## TASK DESCRIPTION
The answer must be the full listing, restated word for word.

## DATASET

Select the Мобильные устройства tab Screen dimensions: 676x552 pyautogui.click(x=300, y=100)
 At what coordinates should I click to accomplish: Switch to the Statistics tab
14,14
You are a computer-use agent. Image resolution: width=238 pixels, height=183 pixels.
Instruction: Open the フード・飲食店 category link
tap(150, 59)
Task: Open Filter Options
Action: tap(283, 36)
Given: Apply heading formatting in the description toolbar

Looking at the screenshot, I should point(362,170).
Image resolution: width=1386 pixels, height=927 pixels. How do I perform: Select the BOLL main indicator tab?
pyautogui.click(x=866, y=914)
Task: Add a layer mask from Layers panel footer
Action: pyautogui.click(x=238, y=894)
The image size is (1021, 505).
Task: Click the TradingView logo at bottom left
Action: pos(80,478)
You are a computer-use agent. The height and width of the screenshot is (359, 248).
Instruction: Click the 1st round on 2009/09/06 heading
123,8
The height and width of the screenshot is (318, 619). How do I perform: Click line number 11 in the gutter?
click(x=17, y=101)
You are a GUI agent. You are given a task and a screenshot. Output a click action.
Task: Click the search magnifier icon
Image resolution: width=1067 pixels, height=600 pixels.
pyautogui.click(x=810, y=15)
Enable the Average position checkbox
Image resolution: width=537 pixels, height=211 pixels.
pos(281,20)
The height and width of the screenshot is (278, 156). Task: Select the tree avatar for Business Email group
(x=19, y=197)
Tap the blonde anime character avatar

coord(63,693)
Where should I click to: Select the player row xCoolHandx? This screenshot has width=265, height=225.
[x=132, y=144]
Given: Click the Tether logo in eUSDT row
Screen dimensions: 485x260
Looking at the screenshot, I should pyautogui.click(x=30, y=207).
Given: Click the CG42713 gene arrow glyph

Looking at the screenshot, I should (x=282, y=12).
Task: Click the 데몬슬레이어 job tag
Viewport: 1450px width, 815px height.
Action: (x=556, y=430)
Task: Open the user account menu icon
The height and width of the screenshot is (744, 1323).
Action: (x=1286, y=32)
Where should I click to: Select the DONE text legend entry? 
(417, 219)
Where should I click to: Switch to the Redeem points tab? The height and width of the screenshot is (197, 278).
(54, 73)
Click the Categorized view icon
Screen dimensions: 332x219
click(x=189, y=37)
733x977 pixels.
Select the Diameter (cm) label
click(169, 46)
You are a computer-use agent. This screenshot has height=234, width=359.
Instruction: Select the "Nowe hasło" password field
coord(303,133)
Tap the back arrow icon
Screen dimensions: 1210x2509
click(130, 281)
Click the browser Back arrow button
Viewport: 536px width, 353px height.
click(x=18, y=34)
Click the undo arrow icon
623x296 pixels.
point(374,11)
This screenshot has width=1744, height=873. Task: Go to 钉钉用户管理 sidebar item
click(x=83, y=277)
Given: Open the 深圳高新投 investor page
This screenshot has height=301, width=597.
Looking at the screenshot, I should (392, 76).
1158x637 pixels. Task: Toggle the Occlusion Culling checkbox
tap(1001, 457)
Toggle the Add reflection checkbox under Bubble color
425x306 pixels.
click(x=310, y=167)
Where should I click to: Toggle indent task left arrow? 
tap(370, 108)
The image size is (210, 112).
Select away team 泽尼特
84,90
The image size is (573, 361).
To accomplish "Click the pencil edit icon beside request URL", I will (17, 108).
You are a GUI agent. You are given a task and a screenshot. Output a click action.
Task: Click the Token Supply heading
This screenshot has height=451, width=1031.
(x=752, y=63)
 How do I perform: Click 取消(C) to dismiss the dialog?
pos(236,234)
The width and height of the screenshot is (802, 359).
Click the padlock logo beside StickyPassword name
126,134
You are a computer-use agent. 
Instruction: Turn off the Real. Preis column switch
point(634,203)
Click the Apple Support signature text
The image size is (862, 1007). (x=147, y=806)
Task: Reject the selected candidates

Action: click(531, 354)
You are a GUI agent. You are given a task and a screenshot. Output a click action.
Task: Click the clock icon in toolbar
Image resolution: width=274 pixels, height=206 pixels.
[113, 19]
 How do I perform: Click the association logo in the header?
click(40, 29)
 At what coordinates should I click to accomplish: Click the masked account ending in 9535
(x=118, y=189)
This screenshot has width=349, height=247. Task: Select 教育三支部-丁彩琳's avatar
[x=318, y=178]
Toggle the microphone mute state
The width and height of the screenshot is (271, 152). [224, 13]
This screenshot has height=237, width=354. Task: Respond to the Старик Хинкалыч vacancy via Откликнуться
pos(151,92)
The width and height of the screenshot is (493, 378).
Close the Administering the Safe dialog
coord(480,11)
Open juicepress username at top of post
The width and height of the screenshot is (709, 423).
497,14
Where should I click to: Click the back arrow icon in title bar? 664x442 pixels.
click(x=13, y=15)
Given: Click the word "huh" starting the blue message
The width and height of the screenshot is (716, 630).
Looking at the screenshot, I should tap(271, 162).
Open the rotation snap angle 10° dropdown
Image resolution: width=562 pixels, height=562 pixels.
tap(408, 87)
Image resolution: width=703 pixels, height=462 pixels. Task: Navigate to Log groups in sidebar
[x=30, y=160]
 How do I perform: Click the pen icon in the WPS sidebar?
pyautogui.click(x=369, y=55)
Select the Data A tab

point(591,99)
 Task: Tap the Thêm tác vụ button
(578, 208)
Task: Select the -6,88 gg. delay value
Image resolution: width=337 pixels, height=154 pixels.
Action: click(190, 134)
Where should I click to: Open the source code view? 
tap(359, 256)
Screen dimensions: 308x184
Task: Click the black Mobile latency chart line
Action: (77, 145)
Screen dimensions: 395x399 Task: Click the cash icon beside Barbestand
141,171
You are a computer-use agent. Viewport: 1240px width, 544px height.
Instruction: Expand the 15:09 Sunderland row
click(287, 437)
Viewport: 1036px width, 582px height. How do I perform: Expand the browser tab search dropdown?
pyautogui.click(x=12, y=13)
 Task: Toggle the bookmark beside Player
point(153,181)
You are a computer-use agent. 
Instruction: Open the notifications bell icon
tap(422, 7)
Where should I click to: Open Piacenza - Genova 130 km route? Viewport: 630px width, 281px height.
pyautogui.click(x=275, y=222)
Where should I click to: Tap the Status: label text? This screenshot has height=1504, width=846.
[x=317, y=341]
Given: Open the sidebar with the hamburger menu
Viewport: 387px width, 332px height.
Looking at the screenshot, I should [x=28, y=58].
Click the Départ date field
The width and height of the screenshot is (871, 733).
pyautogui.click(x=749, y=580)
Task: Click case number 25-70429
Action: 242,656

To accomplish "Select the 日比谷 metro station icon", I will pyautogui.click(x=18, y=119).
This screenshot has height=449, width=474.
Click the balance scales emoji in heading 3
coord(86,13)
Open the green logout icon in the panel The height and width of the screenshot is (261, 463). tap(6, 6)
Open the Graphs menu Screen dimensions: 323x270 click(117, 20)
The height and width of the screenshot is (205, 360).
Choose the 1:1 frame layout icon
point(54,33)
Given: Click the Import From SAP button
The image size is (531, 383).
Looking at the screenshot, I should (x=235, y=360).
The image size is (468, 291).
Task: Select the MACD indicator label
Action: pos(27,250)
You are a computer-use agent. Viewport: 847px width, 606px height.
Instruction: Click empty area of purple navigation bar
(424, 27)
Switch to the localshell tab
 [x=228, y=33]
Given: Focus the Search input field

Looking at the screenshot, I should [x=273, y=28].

## ANSWER SPACE
Select the Мобильные устройства tab Screen dimensions: 676x552 pyautogui.click(x=300, y=100)
 At what coordinates should I click to accomplish: Switch to the Statistics tab
14,14
You are a computer-use agent. Image resolution: width=238 pixels, height=183 pixels.
Instruction: Open the フード・飲食店 category link
tap(150, 59)
Task: Open Filter Options
Action: tap(283, 36)
Given: Apply heading formatting in the description toolbar

Looking at the screenshot, I should point(362,170).
Image resolution: width=1386 pixels, height=927 pixels. How do I perform: Select the BOLL main indicator tab?
pyautogui.click(x=866, y=914)
Task: Add a layer mask from Layers panel footer
Action: pyautogui.click(x=238, y=894)
The image size is (1021, 505).
Task: Click the TradingView logo at bottom left
Action: pos(80,478)
You are a computer-use agent. The height and width of the screenshot is (359, 248).
Instruction: Click the 1st round on 2009/09/06 heading
123,8
The height and width of the screenshot is (318, 619). How do I perform: Click line number 11 in the gutter?
click(x=17, y=101)
You are a GUI agent. You are given a task and a screenshot. Output a click action.
Task: Click the search magnifier icon
Image resolution: width=1067 pixels, height=600 pixels.
pyautogui.click(x=810, y=15)
Enable the Average position checkbox
Image resolution: width=537 pixels, height=211 pixels.
pos(281,20)
The height and width of the screenshot is (278, 156). Task: Select the tree avatar for Business Email group
(x=19, y=197)
Tap the blonde anime character avatar

coord(63,693)
Where should I click to: Select the player row xCoolHandx? This screenshot has width=265, height=225.
[x=132, y=144]
Given: Click the Tether logo in eUSDT row
Screen dimensions: 485x260
Looking at the screenshot, I should pyautogui.click(x=30, y=207).
Given: Click the CG42713 gene arrow glyph

Looking at the screenshot, I should (x=282, y=12).
Task: Click the 데몬슬레이어 job tag
Viewport: 1450px width, 815px height.
Action: (x=556, y=430)
Task: Open the user account menu icon
The height and width of the screenshot is (744, 1323).
Action: (x=1286, y=32)
Where should I click to: Select the DONE text legend entry? 
(417, 219)
Where should I click to: Switch to the Redeem points tab? The height and width of the screenshot is (197, 278).
(54, 73)
Click the Categorized view icon
Screen dimensions: 332x219
click(x=189, y=37)
733x977 pixels.
Select the Diameter (cm) label
click(169, 46)
You are a computer-use agent. This screenshot has height=234, width=359.
Instruction: Select the "Nowe hasło" password field
coord(303,133)
Tap the back arrow icon
Screen dimensions: 1210x2509
click(130, 281)
Click the browser Back arrow button
Viewport: 536px width, 353px height.
click(x=18, y=34)
Click the undo arrow icon
623x296 pixels.
point(374,11)
This screenshot has width=1744, height=873. Task: Go to 钉钉用户管理 sidebar item
click(x=83, y=277)
Given: Open the 深圳高新投 investor page
This screenshot has height=301, width=597.
Looking at the screenshot, I should (392, 76).
1158x637 pixels. Task: Toggle the Occlusion Culling checkbox
tap(1001, 457)
Toggle the Add reflection checkbox under Bubble color
425x306 pixels.
click(x=310, y=167)
Where should I click to: Toggle indent task left arrow? 
tap(370, 108)
The image size is (210, 112).
Select away team 泽尼特
84,90
The image size is (573, 361).
To accomplish "Click the pencil edit icon beside request URL", I will (17, 108).
You are a GUI agent. You are given a task and a screenshot. Output a click action.
Task: Click the Token Supply heading
This screenshot has height=451, width=1031.
(x=752, y=63)
 How do I perform: Click 取消(C) to dismiss the dialog?
pos(236,234)
The width and height of the screenshot is (802, 359).
Click the padlock logo beside StickyPassword name
126,134
You are a computer-use agent. 
Instruction: Turn off the Real. Preis column switch
point(634,203)
Click the Apple Support signature text
The image size is (862, 1007). (x=147, y=806)
Task: Reject the selected candidates

Action: click(531, 354)
You are a GUI agent. You are given a task and a screenshot. Output a click action.
Task: Click the clock icon in toolbar
Image resolution: width=274 pixels, height=206 pixels.
[113, 19]
 How do I perform: Click the association logo in the header?
click(40, 29)
 At what coordinates should I click to accomplish: Click the masked account ending in 9535
(x=118, y=189)
This screenshot has width=349, height=247. Task: Select 教育三支部-丁彩琳's avatar
[x=318, y=178]
Toggle the microphone mute state
The width and height of the screenshot is (271, 152). [224, 13]
This screenshot has height=237, width=354. Task: Respond to the Старик Хинкалыч vacancy via Откликнуться
pos(151,92)
The width and height of the screenshot is (493, 378).
Close the Administering the Safe dialog
coord(480,11)
Open juicepress username at top of post
The width and height of the screenshot is (709, 423).
497,14
Where should I click to: Click the back arrow icon in title bar? 664x442 pixels.
click(x=13, y=15)
Given: Click the word "huh" starting the blue message
The width and height of the screenshot is (716, 630).
Looking at the screenshot, I should tap(271, 162).
Open the rotation snap angle 10° dropdown
Image resolution: width=562 pixels, height=562 pixels.
tap(408, 87)
Image resolution: width=703 pixels, height=462 pixels. Task: Navigate to Log groups in sidebar
[x=30, y=160]
 How do I perform: Click the pen icon in the WPS sidebar?
pyautogui.click(x=369, y=55)
Select the Data A tab

point(591,99)
 Task: Tap the Thêm tác vụ button
(578, 208)
Task: Select the -6,88 gg. delay value
Image resolution: width=337 pixels, height=154 pixels.
Action: click(190, 134)
Where should I click to: Open the source code view? 
tap(359, 256)
Screen dimensions: 308x184
Task: Click the black Mobile latency chart line
Action: (77, 145)
Screen dimensions: 395x399 Task: Click the cash icon beside Barbestand
141,171
You are a computer-use agent. Viewport: 1240px width, 544px height.
Instruction: Expand the 15:09 Sunderland row
click(287, 437)
Viewport: 1036px width, 582px height. How do I perform: Expand the browser tab search dropdown?
pyautogui.click(x=12, y=13)
 Task: Toggle the bookmark beside Player
point(153,181)
You are a computer-use agent. 
Instruction: Open the notifications bell icon
tap(422, 7)
Where should I click to: Open Piacenza - Genova 130 km route? Viewport: 630px width, 281px height.
pyautogui.click(x=275, y=222)
Where should I click to: Tap the Status: label text? This screenshot has height=1504, width=846.
[x=317, y=341]
Given: Open the sidebar with the hamburger menu
Viewport: 387px width, 332px height.
Looking at the screenshot, I should [x=28, y=58].
Click the Départ date field
The width and height of the screenshot is (871, 733).
pyautogui.click(x=749, y=580)
Task: Click case number 25-70429
Action: 242,656

To accomplish "Select the 日比谷 metro station icon", I will pyautogui.click(x=18, y=119).
This screenshot has height=449, width=474.
Click the balance scales emoji in heading 3
coord(86,13)
Open the green logout icon in the panel The height and width of the screenshot is (261, 463). tap(6, 6)
Open the Graphs menu Screen dimensions: 323x270 click(117, 20)
The height and width of the screenshot is (205, 360).
Choose the 1:1 frame layout icon
point(54,33)
Given: Click the Import From SAP button
The image size is (531, 383).
Looking at the screenshot, I should (x=235, y=360).
The image size is (468, 291).
Task: Select the MACD indicator label
Action: pos(27,250)
You are a computer-use agent. Viewport: 847px width, 606px height.
Instruction: Click empty area of purple navigation bar
(424, 27)
Switch to the localshell tab
 [x=228, y=33]
Given: Focus the Search input field

Looking at the screenshot, I should [x=273, y=28].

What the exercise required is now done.